Mui Choi is an undergraduate student majoring in human resources. “Over winter break, I found myself trekking to the Yucatan Peninsula on the All-Scholars Mexico study abroad program. I expected to be awed by the beaches and to be humbled by the Mayan ruins, but I found myself more drawn to the people and how they have been affected by the shrinkage of the world, in particular the global economy (as illustrated by the presence of American stores). And while many natives have thrived from it, many others are enduring its detrimental effects. When I finally did head home, I returned with more than just an experience—I gained a better understanding of the complex and expansive nature of the global economy.”
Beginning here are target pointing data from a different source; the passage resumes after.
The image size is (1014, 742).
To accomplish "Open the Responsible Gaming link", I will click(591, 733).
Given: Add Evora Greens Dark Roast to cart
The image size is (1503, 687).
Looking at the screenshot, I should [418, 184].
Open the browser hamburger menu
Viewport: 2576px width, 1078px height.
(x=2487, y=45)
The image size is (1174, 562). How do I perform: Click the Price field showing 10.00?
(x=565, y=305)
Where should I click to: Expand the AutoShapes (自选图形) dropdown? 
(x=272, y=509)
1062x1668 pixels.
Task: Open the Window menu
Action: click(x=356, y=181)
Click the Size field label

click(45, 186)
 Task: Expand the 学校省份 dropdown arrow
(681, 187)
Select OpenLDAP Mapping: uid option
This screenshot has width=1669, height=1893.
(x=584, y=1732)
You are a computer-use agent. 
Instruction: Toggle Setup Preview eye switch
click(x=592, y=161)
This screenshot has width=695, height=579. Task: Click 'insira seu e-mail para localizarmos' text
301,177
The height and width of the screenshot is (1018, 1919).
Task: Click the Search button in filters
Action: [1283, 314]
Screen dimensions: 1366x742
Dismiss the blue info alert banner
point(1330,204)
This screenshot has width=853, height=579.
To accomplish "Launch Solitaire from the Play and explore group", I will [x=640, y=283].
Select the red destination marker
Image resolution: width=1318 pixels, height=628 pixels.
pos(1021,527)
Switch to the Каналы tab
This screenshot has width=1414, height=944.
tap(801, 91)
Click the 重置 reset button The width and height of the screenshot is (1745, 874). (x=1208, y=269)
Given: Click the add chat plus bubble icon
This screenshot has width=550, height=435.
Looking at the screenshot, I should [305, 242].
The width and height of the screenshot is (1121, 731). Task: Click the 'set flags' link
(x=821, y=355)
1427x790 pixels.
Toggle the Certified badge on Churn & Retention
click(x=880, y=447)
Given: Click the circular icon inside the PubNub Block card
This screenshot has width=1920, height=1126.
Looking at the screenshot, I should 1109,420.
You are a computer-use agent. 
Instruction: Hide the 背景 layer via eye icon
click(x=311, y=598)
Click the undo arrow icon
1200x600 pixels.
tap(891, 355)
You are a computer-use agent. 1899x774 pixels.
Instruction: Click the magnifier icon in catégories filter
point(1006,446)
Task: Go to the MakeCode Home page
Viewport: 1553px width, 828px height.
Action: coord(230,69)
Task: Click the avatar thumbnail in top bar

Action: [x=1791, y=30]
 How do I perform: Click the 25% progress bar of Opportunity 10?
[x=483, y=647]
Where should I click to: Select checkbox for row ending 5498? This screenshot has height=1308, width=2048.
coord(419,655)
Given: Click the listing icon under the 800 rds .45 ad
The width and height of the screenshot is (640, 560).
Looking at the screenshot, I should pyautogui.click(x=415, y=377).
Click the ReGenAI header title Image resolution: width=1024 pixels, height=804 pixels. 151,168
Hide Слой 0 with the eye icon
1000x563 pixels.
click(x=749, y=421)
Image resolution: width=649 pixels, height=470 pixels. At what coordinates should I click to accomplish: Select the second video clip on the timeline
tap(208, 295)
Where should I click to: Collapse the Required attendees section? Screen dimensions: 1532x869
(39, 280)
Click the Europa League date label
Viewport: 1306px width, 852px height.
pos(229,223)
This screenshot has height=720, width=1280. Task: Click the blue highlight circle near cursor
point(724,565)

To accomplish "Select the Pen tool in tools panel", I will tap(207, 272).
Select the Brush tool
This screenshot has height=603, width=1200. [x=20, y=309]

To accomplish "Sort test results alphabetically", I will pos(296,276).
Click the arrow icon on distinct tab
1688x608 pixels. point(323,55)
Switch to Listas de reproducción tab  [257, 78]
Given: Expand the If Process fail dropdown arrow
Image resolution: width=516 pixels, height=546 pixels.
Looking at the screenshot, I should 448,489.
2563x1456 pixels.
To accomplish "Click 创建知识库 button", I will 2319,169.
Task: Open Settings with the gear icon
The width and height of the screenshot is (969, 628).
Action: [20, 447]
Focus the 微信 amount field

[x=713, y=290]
Last summer a group from Ohio State traveled to Prishtina, the capital and largest city in Kosovo, to test their newly acquired Albanian language skills, attend a two-week seminar on Albanian language, literature and culture at the University of Prishtina and explore the nuances of everyday life in another country.
Before traveling to Kosovo, about half of the group who traveled abroad honed their skills by attending the Albanian Mini-Institute developed by Brian Joseph, Ohio State Distinguished University Professor of Linguistics and The Kenneth E. Naylor Professor of South Slavic Linguistics. The Mini-Institute consisted of two compressed three-week courses, Introduction to Albanian Linguistics and Basic Conversational Albanian. Joseph taught the linguistics class and Matthew Curtis, a PhD candidate, taught the conversational class. Funding for the conversation class was provided by Ohio State’s Center for Slavic and East European Studies.
The Albanian linguistics class gave students an overview of key issues in the history, structure, dialectology, and social setting of Albanian, while the conversation class – the first of its kind taught at Ohio State – covered basic sentence structures, greetings and conversing about essentials of daily life.
“In Kosovo, the students gained first-hand experience using their knowledge of the Albanian language and conversing everyday with the Albanian people,” Joseph said. “Their learning was reinforced through the seminar class work and lectures at the university. It was truly a unique experience.”
Outside of the classroom, the group explored Prishtina with its lively market area that is home to many cafes and shops selling byrek (Kosovo-style Balkan spinach, cheese and meat pies). There also were visits to mosques, museums and other sights within the city. As part of the seminar, students took a field trip to Prizren – a major city in Kosovo known for its Turkish-era architecture and a medieval fort – and Pejë, another large city that is located in the mountains near the well known Rugova Gorge. Visits also were made to the birthplace of the Kosovo Liberation Army and toa Classical and Byzantine-era archaeological siteoutside of Prishtina.
“All in all, the group had an experience they will always remember for a lifetime,” Joseph said. “We all came away from our Kosovo experience with fine memories and we all made good friends.”